I'm working with Xingying to reverse engineer these NaNs in (1). And will update the git issue if/when we learn anything.
There was also an issue with giving MPAS the right topography file. This seems to fix some of the issues (or all) with the 60km (uniform) MPAS 58L according to @PeterHjortLauritzen
To summarize, we have two leads:
(1) when clubb diffuses scalars # 9-12, it gives them NaNs on task 776. However, the same clubb error messages are being triggered for other tasks as well, but the log ends before those other tasks print out their updated values of the scalars (which I suspect would show NaNs just like tasks 776).
I wonder what you'd find if you print out values of scalars 9-12 whenever they are negative, or NaN, or too large. Maybe that would lead to an initialization problem.
(2) we are getting floating point exceptions with DEBUG=TRUE, that are not present in the 120km 58 level MPAS runs. Not sure what to make of this.
If 120 km can run stably for a year without strange output in scalars 9-12, but 60 km crashes after 32 time steps, then I speculate that something is mis-configured or left uninitialized in the 60 km run.
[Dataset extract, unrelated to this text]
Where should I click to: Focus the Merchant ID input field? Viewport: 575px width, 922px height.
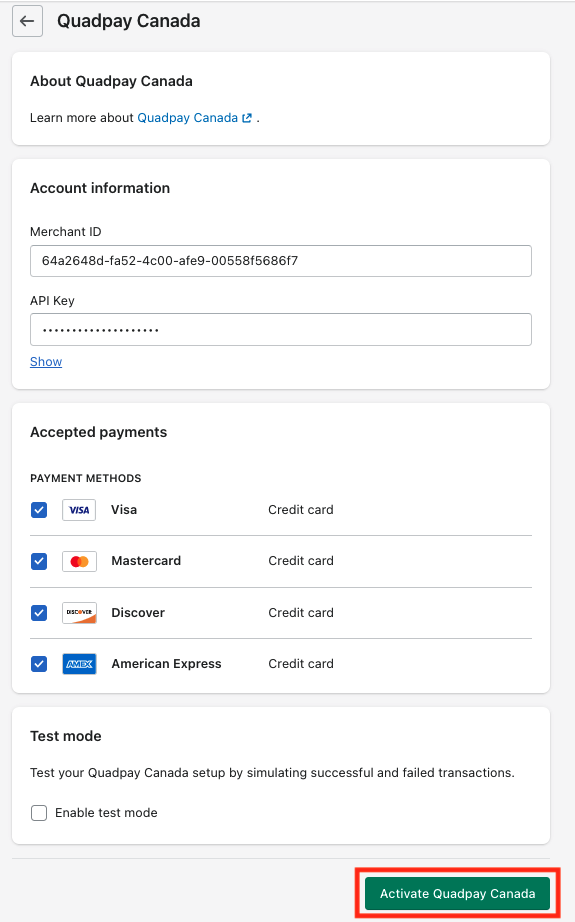(x=281, y=261)
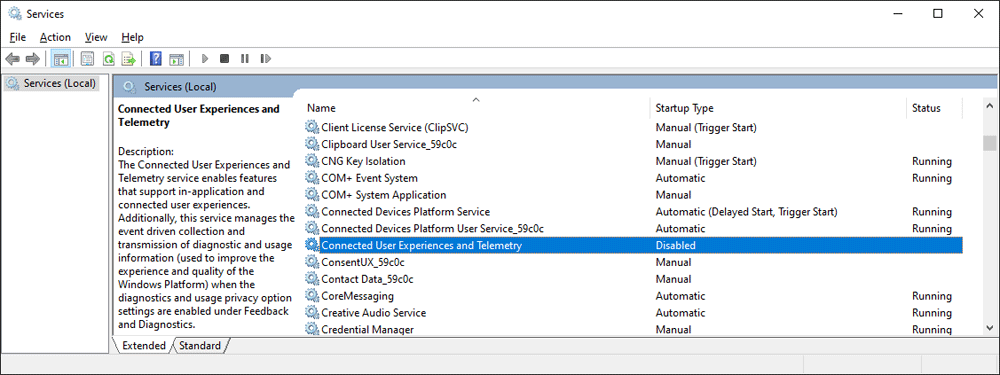Toggle the Show/Hide Console Tree icon
This screenshot has width=1000, height=375.
tap(61, 59)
There was also an issue with giving MPAS the right topography file. This seems to fix some of the issues (or all) with the 60km (uniform) MPAS 58L according to @PeterHjortLauritzen
That fix is only for the 60km with Topography. @skamaroc has been seeing this issue with the 60km aquaplanet as well, I just recreated the case.
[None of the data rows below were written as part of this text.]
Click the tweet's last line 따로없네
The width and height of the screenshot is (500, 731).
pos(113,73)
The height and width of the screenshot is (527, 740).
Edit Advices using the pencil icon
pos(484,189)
@MiCurry are there NaN's in the cesm.log? If so, for which variable?
@MiCurry are there NaN's in the cesm.log? If so, for which variable?
@adamrher Its the same as @xhuang-ncar, edsclrm
. @skamaroc's case is here: /glade/scratch/skamaroc/qpc6-60km-58L/run
.
Thanks @MiCurry looks like there are also NaNs in wpedsclrp
which isn't surprising because it is derived from edsclrm
. Seems like this might be a cheaper grid to debug, instead of using the 60-3km grid.
I've been paying attn to this code block:
! Decompose and back substitute for all eddy-scalar variables
call windm_edsclrm_solve( edsclr_dim, 0, & ! in
lhs, rhs, & ! in/out
solution ) ! out
if ( clubb_at_least_debug_level( 0 ) ) then
if ( err_code == clubb_fatal_error ) then
write(fstderr,*) "Fatal error solving for eddsclrm"
end if
end if
!----------------------------------------------------------------
! Update Eddy-diff. Passive Scalars
!----------------------------------------------------------------
edsclrm(1:gr%nz,1:edsclr_dim) = solution(1:gr%nz,1:edsclr_dim)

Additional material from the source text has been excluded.